19 Ocak 2018 Cuma

&


Yazmak, yaşamı emen bir sünger ve onu kağıda damlatan bir kalem demektir bende. Abartmam yazılanları, hayatın inceliği üstünde kalsın isterim sözlerimin böylece.

Felsefem, bitkilerin de dilinden anlayan bir lisandadır. İnsancadır. Dengesiz her düşüncenin bir gün mutlaka ya trajediye ya komediye dönüşğünü gördüm, bunu da bilirim öylece.

Ve zulmetmem, moda tabirlere uyup da, kadim insanın kadim ölçeklerine alışş dilime.
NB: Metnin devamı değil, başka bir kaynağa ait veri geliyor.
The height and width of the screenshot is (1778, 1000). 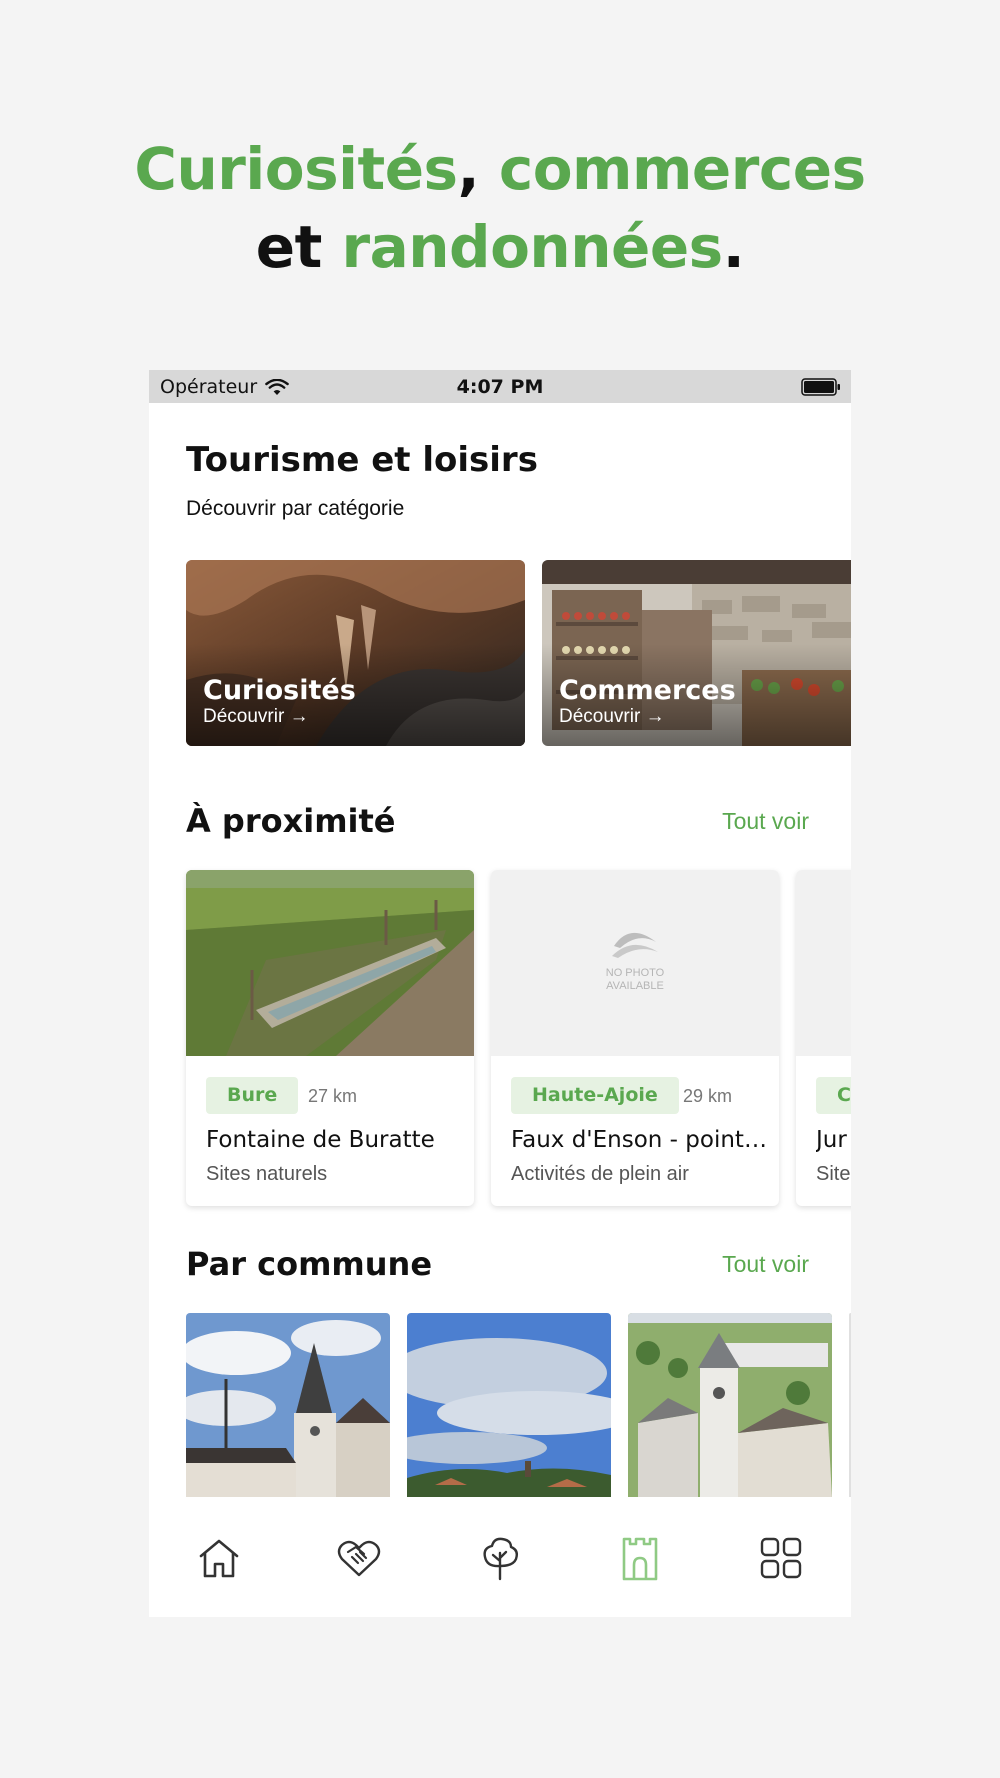 What do you see at coordinates (824, 963) in the screenshot?
I see `card-image-placeholder` at bounding box center [824, 963].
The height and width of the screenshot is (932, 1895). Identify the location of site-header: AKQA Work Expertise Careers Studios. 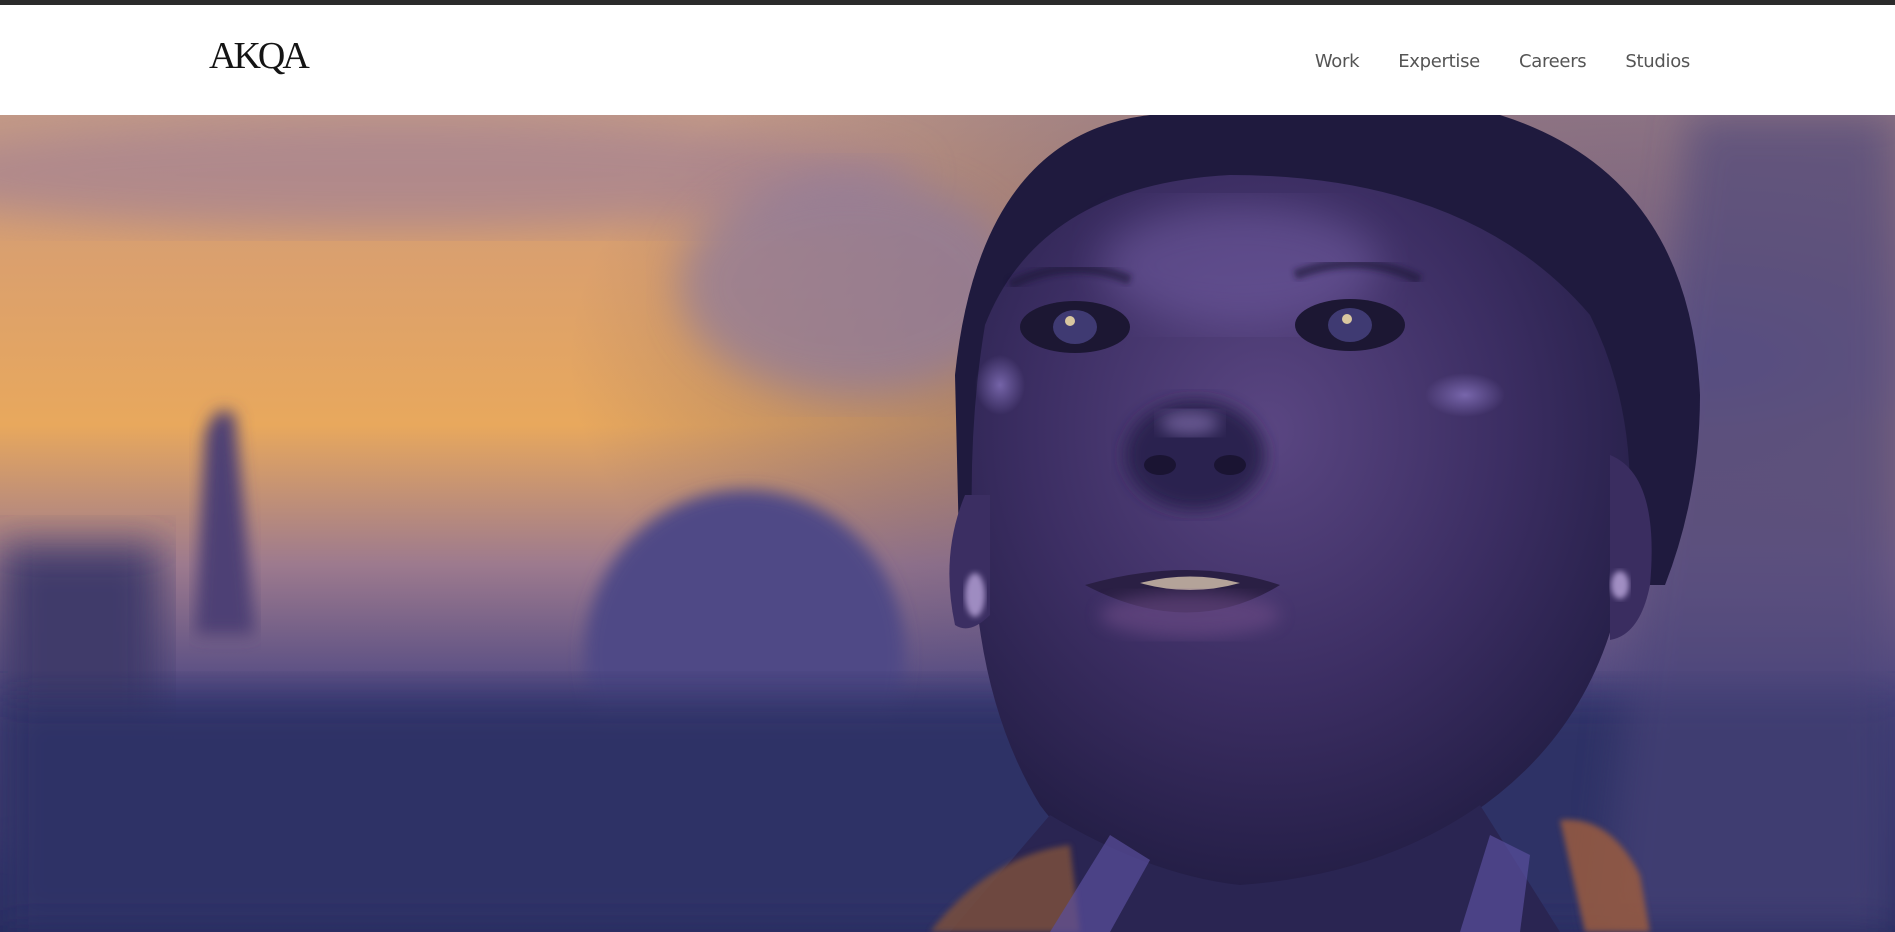
(948, 60).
Çağımın çoğu şeyi güvenli değildir, bunu çok söyledim kalemime.

Lisanımın ağzı olmadı hiçbir zaman güzel sesler mezarlığı. Yaşayan güzelliğin yaşama kudretiyle büyülemek istedim laflarımı.

Bazı sözlerim de var elbet. Bunlar, birkaç km’lik mesafedeki okuyucuma, dünyanın çevresini dolaşacak kadar uzaklıktan gelmiş gibi akustikli şeyler.
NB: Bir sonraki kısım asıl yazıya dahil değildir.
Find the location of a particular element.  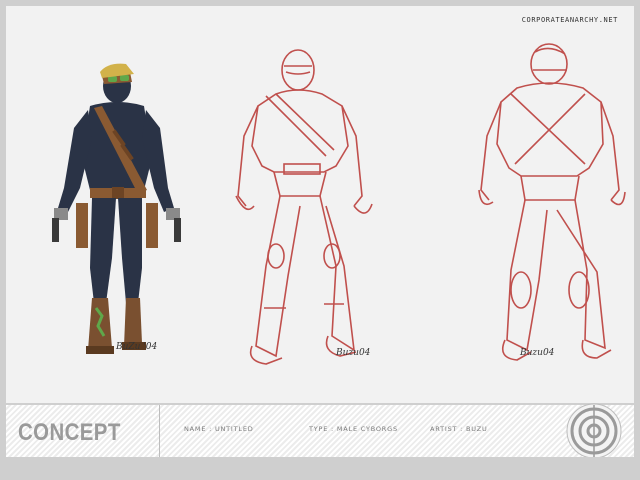

footer-divider is located at coordinates (160, 431).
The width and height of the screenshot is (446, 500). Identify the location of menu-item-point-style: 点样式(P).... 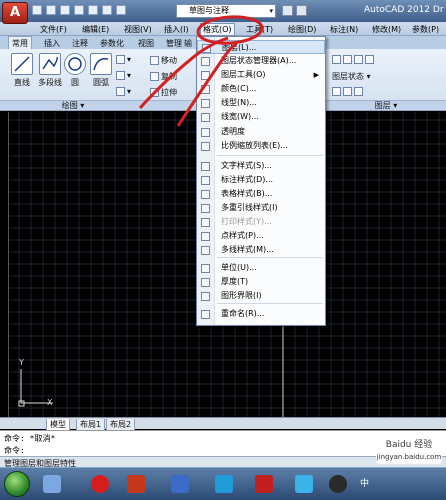
(261, 236).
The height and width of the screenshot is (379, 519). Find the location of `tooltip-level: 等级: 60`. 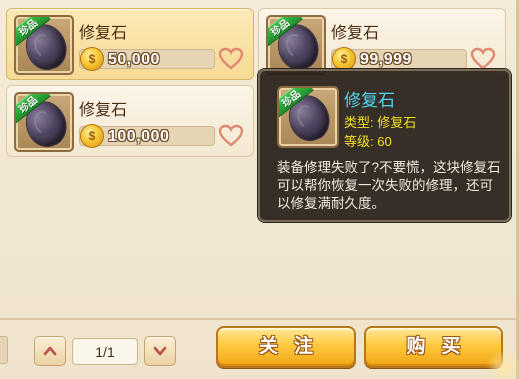

tooltip-level: 等级: 60 is located at coordinates (368, 142).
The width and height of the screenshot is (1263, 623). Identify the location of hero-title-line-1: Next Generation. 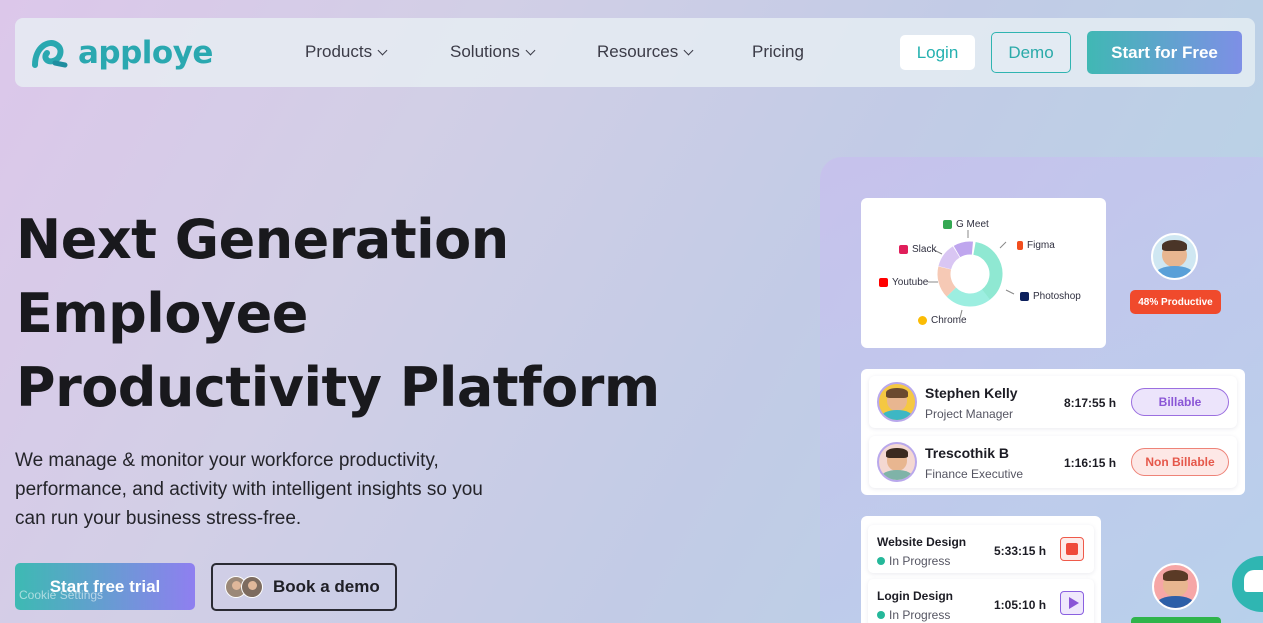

Kalemimi çok hallerde gördüm.
Kağıdıma onu, gündüzden sonra gelen gece gibi de, kasılmış bir surata konan bir tebessüm gibi de indirdim.

Kalemi kağıdımın üzerinde bir gün batımı gibi gezdirdiğim de oldu.

Yine de metinlerim, ulu manalara iyi kap kacak oldu, umarım.